[Material shown]:
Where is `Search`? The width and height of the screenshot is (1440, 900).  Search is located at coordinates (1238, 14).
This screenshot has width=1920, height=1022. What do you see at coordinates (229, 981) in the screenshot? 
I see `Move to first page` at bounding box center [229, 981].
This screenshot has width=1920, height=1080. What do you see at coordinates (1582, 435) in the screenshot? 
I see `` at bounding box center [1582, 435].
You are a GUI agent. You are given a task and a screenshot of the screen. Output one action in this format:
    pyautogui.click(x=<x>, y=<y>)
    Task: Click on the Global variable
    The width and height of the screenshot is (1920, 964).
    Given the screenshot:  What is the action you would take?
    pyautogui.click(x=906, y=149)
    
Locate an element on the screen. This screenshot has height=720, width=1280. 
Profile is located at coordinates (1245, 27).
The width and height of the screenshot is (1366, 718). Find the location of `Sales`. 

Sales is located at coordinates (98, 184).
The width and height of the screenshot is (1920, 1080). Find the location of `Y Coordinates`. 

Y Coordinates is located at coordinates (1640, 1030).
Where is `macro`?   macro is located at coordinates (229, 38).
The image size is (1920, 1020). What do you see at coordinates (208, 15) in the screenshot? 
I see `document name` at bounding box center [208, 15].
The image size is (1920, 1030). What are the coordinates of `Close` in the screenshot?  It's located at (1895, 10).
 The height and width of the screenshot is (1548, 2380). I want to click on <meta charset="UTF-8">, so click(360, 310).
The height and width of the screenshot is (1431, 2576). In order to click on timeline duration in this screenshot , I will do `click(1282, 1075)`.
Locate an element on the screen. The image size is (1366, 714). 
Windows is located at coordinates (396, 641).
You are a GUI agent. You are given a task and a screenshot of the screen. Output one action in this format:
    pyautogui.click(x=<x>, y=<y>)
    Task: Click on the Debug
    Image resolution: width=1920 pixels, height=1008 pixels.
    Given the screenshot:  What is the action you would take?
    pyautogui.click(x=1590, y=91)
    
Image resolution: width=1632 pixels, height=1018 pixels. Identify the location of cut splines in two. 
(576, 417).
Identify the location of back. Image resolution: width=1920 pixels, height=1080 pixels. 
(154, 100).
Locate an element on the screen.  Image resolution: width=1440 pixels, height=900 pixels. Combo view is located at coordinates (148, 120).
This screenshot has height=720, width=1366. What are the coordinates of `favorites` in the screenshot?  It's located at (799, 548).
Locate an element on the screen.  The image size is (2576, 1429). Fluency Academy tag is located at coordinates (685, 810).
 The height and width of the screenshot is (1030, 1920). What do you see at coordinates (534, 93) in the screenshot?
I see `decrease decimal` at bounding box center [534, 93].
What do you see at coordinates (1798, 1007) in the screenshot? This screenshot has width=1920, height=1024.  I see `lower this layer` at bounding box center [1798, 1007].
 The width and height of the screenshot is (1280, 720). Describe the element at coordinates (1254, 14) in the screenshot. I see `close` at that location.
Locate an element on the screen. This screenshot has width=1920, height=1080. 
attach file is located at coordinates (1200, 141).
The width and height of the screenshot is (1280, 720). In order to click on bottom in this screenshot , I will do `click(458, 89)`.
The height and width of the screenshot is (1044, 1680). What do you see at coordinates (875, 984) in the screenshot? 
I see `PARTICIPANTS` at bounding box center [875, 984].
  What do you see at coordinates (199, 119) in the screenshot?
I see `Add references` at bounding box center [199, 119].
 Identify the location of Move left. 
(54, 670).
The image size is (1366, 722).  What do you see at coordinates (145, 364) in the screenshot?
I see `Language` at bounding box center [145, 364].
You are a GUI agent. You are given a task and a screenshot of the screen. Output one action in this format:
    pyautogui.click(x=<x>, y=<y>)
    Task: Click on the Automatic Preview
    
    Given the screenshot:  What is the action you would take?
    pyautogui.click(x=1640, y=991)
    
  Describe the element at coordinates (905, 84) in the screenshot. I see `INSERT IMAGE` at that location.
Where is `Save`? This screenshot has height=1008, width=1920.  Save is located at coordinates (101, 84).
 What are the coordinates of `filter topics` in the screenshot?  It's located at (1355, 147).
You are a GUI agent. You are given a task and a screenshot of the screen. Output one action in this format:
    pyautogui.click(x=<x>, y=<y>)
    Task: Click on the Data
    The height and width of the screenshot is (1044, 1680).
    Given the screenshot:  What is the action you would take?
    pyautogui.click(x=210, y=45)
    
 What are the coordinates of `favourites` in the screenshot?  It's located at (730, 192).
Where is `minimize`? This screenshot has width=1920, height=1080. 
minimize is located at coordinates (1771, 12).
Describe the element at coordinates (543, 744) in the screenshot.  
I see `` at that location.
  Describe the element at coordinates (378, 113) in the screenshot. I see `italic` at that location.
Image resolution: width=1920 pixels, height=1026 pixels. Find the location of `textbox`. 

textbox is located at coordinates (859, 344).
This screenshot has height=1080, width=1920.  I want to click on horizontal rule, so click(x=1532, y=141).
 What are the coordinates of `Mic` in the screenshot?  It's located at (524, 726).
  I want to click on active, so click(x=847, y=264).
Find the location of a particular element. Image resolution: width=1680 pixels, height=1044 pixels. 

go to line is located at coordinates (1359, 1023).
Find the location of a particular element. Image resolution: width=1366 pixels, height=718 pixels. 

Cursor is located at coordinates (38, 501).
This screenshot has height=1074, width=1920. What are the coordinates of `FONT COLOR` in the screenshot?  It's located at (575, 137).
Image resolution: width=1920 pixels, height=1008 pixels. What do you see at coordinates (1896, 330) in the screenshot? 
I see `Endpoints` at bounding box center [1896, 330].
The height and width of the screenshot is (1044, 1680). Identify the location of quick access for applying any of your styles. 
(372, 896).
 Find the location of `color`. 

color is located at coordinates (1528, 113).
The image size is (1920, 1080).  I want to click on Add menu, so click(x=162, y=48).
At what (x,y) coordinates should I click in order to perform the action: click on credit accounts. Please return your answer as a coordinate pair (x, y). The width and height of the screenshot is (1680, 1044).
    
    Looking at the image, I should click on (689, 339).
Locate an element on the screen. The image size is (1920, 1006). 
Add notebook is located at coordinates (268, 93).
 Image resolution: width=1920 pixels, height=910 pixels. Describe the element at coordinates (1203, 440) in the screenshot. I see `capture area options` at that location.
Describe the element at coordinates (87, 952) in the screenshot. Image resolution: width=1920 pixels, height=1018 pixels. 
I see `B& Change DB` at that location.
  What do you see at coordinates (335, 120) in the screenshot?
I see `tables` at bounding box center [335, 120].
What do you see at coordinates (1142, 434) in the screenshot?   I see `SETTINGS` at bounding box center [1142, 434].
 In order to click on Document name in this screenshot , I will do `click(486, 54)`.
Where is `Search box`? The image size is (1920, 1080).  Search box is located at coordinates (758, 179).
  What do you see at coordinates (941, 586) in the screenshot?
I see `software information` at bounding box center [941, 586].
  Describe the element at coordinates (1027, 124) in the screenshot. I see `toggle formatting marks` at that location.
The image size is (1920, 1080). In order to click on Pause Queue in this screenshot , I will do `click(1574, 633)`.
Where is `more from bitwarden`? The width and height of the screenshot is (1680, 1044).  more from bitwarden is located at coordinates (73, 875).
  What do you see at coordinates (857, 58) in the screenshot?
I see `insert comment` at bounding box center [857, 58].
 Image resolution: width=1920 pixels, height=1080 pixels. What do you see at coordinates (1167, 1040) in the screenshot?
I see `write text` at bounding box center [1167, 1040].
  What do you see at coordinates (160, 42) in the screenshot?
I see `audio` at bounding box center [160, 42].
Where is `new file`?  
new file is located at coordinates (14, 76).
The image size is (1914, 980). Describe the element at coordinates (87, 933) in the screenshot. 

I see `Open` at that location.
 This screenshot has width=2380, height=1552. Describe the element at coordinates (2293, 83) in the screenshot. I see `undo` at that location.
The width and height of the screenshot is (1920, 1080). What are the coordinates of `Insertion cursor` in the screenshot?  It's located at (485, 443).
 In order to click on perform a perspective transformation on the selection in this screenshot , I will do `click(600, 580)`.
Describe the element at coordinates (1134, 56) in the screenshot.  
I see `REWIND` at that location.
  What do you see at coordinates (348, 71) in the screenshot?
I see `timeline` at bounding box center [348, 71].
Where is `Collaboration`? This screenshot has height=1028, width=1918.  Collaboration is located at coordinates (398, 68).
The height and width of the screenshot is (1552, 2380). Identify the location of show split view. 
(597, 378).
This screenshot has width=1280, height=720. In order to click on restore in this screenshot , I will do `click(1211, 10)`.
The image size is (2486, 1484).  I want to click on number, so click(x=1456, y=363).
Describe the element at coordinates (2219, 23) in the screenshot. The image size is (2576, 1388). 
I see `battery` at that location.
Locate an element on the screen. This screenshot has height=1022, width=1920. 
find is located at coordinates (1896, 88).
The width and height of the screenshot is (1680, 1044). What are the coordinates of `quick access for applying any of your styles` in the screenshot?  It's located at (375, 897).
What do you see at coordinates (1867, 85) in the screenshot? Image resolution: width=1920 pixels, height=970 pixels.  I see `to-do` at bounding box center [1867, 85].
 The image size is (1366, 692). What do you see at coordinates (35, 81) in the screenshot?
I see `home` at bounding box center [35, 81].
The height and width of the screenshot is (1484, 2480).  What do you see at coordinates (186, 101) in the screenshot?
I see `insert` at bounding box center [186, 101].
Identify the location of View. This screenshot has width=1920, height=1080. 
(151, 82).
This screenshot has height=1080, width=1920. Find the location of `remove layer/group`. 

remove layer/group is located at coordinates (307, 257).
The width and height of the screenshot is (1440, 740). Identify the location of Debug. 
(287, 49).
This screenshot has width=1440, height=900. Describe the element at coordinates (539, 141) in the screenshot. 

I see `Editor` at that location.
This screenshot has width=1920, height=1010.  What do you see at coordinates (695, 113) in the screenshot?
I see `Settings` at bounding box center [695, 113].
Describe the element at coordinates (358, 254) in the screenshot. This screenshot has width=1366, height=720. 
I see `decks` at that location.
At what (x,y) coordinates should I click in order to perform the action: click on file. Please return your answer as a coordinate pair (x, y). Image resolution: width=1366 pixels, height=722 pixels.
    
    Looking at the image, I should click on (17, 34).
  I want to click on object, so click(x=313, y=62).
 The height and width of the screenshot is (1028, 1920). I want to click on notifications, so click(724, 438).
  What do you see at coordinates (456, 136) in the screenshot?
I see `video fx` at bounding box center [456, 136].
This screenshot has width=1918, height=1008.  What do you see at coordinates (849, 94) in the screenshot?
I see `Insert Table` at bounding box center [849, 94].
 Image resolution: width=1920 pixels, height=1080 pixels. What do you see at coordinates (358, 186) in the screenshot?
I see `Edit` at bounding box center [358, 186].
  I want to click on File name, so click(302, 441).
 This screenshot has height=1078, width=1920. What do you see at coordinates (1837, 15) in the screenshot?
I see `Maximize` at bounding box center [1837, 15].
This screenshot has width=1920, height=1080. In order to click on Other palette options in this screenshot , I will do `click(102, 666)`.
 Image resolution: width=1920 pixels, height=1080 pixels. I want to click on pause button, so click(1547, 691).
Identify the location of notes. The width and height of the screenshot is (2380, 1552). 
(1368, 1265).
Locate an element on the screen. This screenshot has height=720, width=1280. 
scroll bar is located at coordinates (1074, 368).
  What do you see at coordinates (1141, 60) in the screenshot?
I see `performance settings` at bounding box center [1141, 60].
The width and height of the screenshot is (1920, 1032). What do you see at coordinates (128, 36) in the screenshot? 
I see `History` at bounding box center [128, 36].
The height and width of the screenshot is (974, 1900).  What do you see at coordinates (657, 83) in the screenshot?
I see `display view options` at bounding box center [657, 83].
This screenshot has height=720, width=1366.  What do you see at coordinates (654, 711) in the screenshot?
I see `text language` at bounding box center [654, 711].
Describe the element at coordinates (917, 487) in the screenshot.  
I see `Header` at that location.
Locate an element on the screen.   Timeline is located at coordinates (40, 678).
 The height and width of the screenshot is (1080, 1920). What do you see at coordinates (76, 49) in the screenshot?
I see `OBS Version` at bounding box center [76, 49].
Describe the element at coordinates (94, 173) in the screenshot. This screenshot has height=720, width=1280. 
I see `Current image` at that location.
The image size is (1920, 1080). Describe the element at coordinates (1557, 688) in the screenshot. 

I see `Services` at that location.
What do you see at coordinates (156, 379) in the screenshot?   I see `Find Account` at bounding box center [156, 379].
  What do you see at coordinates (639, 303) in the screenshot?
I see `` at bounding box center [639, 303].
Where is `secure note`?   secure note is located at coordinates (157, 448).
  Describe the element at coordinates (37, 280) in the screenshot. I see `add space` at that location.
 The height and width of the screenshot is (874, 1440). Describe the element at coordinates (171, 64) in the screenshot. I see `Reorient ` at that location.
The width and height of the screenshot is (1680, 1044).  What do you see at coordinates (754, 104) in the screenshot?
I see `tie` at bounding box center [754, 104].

[What is being asked]: Switch "image size" to "display size" in the entries from the line with "What do you see at coordinates (160, 42)" up to and including the line with "This screenshot has width=2380, height=1552.". Return only those lines, with nothing else changed.

[Output of the task]:
  What do you see at coordinates (160, 42) in the screenshot?
I see `audio` at bounding box center [160, 42].
Where is `new file`?  
new file is located at coordinates (14, 76).
The display size is (1914, 980). Describe the element at coordinates (87, 933) in the screenshot. 

I see `Open` at that location.
 This screenshot has width=2380, height=1552. Describe the element at coordinates (2293, 83) in the screenshot. I see `undo` at that location.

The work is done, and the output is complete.